By: Dr. Jeff Masters , 2:08 PM GMT on June 08, 2012

Spring 2012 in the contiguous U.S. demolished the old records for hottest spring and most extreme season of any kind, said NOAA's National Climatic Data Center (NCDC) on Thursday. With the warmest March, third warmest April, and second warmest May, the March - April - May spring season was 5.2°F above average--the largest temperature departure from average of any season on record for the contiguous United States. What's truly remarkable is the margin the old record was broken by--spring 2012 temperatures were a full 1°F above the previous most extreme season, the winter of 1999 - 2000. All-time seasonal temperature records are very difficult to break, and are usually broken by only a tenth of a degree. To see the old record crushed by a full degree is a stunning and unparalleled event in U.S. meteorological history.

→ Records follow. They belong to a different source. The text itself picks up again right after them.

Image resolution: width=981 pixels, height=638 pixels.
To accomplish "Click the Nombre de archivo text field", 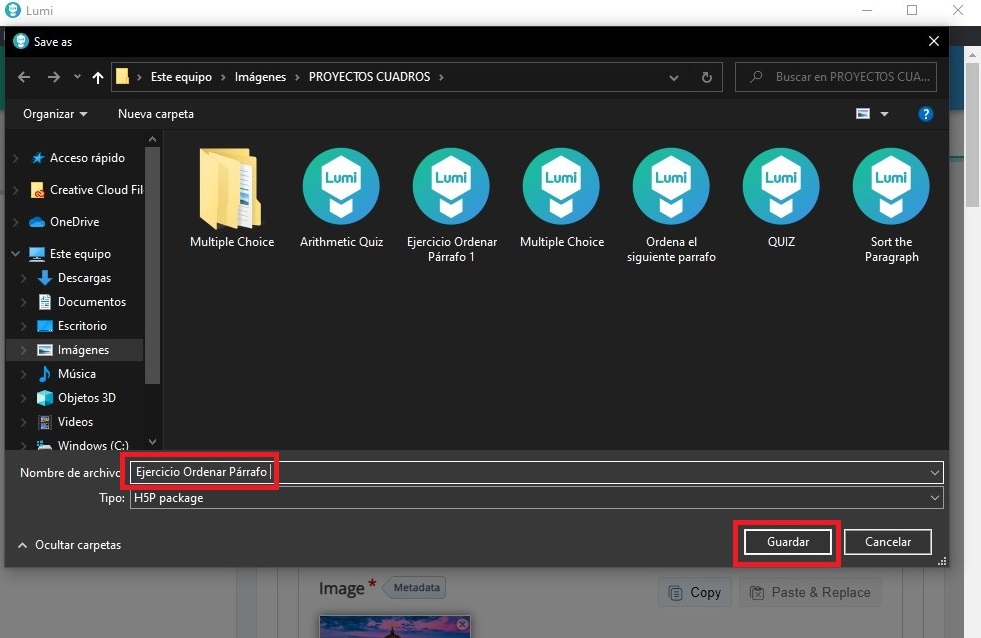I will (x=600, y=472).
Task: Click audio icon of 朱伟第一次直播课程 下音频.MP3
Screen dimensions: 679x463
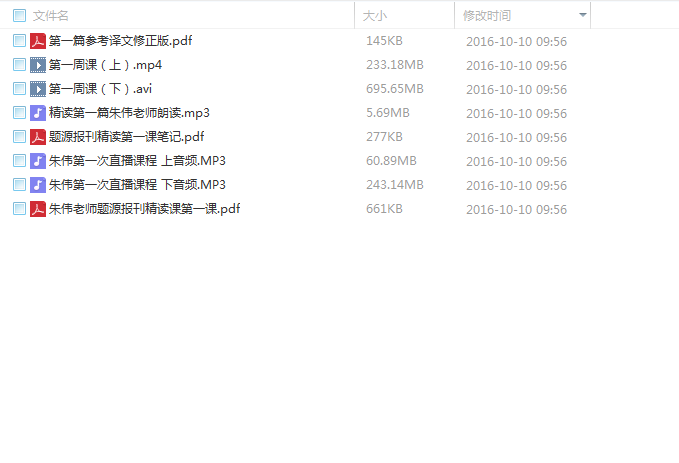Action: [38, 185]
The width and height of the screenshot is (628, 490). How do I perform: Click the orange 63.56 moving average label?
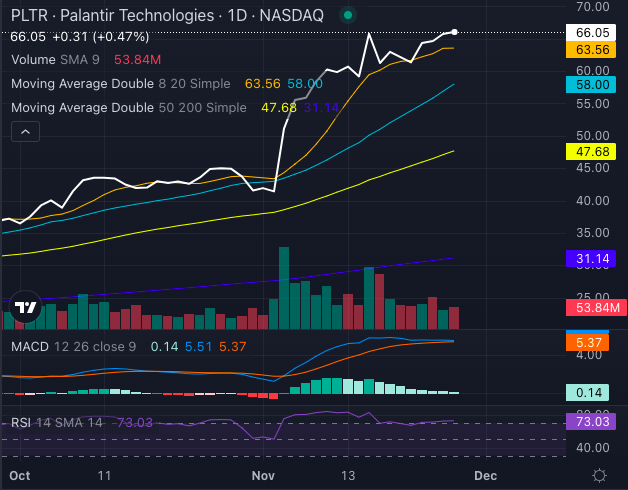point(594,49)
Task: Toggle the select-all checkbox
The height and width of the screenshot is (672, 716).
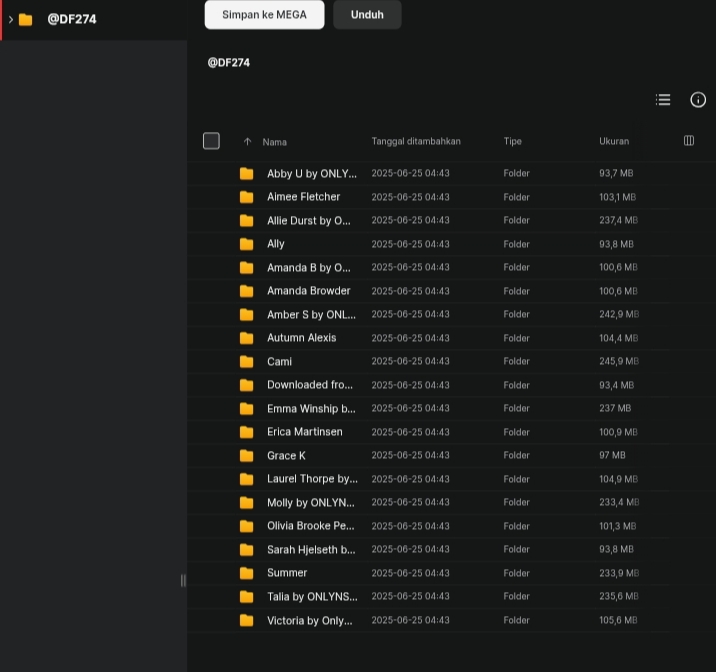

Figure 1. Temperature rankings for spring 2012 in the Contiguous U.S. Thirty-one states were record warm for the 3-month period, and an additional eleven states had top-ten warmth. Spring 2012 beat the previous record for hottest spring on record, set in 1910, by an remarkable 2°F. Image credit: NOAA/NCDC.

U.S. heat over the past 12 months: a one in half-a-million event
The U.S. record for hottest 12-month period fell for the second straight month in May. The June 2011 - May 2012 temperatures smashed the previous record by a startling 0.4°F, which is a huge margin to break a record by for a 1-year period. The past twelve months have featured America's 2nd warmest summer, 4th warmest winter, and warmest spring on record. Thirty-two states were record warm for the 12-month period, and an additional ten states were top ten warm. Each of the 12 months from June 2011 through May 2012 ranked among the warmest third of their historical distribution for the first time in the 1895-present record. According to NCDC, the odds of this occurring randomly during any particular month are 1 in 531,441. Thus, we should only see one more 12-month period so warm between now and 46,298 AD--assuming the climate is staying the same as during the past 118 years. The unusual warmth was due, in part, to a La Niña event in the Pacific that altered jet stream patterns, keeping the polar jet stream much farther to the north than usual. However, it is highly unlikely that the extremity of the heat during the past 12 months could have occurred without a warming climate. Some critics have claimed that recent record warm temperatures measured in the U.S. are due to poor siting of a number of measurement stations. Even if true (and the best science we have says that these stations were actually reporting temperatures that were too cool), there is no way that measurement errors can account for the huge margin by which U.S. temperature records have been crushed during the past 12-month, 5-month, and 3-month periods.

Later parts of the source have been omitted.